Jean-François Zorn a passé sa jeunesse en Franche-Comté. En 1971, il obtient sa licence en théologie à la Faculté de théologie protestante de Montpellier et sa maîtrise en sociologie à l'université Paul-Valéry de Montpellier. Il est l’auteur du premier travail universitaire en français sur le penseur anticonformiste Jacques Ellul. Dans le cadre du Service national en coopération, il part avec son épouse à la découverte de l’Afrique en tant que professeur de philosophie au Collège protestant de Lomé au Togo (1970-1973).

De 1973 à 1979, il est pasteur de l’Église réformée de France à Pau où il dirige le Centre rencontre et recherche. De 1979 à 1989, il occupe divers postes au Service protestant de mission (Défap) dont celui de secrétaire général. De 1988 à 1994, il est chargé de cours de missiologie à la Faculté de théologie protestante de Paris, à l’Institut catholique de Paris et à la Faculté de théologie catholique de Lyon.
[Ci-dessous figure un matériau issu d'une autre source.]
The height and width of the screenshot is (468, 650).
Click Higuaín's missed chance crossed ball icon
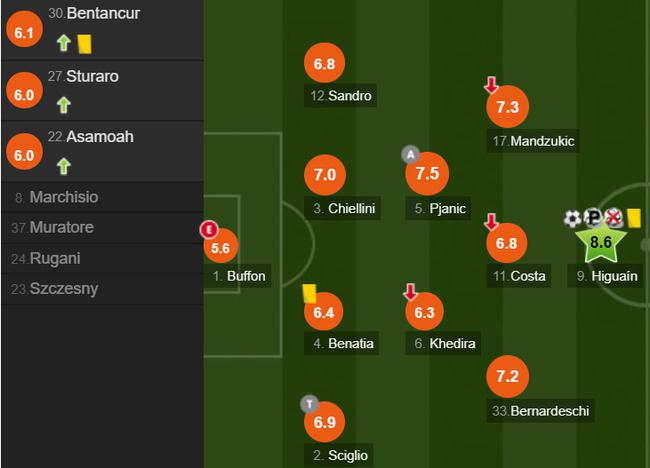point(614,218)
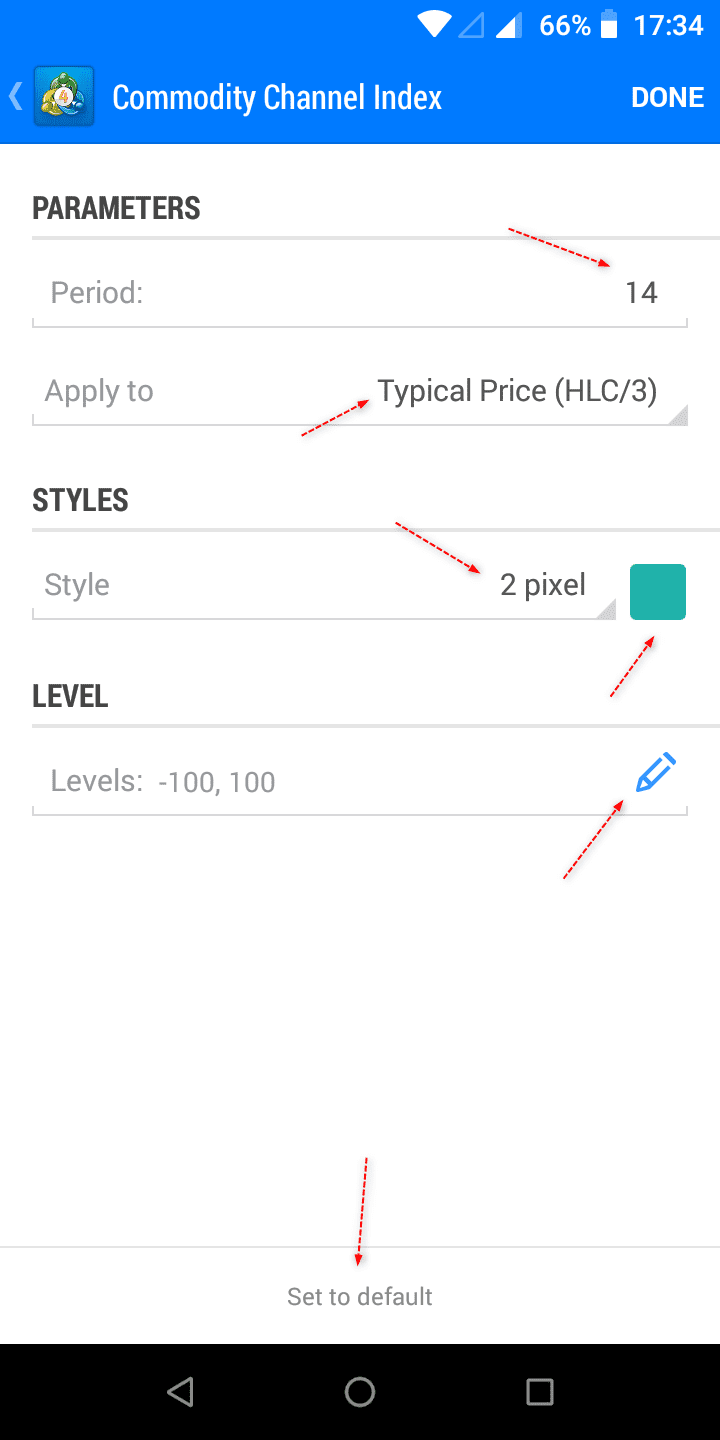The image size is (720, 1440).
Task: Tap the clock showing 17:34
Action: [668, 25]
De 1989 à 1994, il est coordonnateur des stages de formation permanente des pasteurs au titre du Conseil permanent luthéro–réformé (CPLR) et secrétaire de la coordination nationale « Edifier-Former » de l’Église réformée de France.

En 1992 il soutient sa thèse de doctorat en histoire religieuse à l’université Paris-Sorbonne sous la direction de Jean Baubérot sur le sujet : Le grand siècle d’une mission protestante. La Mission de Paris de 1822 à 1914.
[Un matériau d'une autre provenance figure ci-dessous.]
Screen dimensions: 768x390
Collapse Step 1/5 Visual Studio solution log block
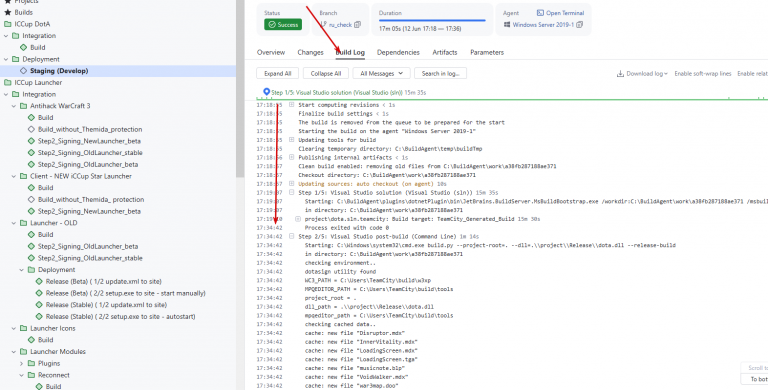(291, 193)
En 1994 il est nommé maître de conférence en théologie pratique à l’Institut protestant de théologie – Faculté de Montpellier. En 2004, à la suite de son habilitation à diriger des recherches il devient professeur d’histoire du christianisme à l’époque contemporaine jusqu’en 2011.

Jean-François Zorn, né le 11 mars 1946 à Lausanne, est un historien et un théologien protestant français. Ses travaux couvrent des champs variés comme l’anthropologie, la sociologie et l’histoire du christianisme à l’époque contemporaine, spécialement la missiologie.
Spécialiste de l’histoire du protestantisme et de la missiologie, il est actuellement directeur honoraire du Centre Maurice-Leenhardt de recherche en missiologie qu’il a cofondé en 2006, et chercheur associé membre du Centre de recherches interdisciplinaires C.R.I.S.E.S. de l’université Paul-Valéry Montpellier III.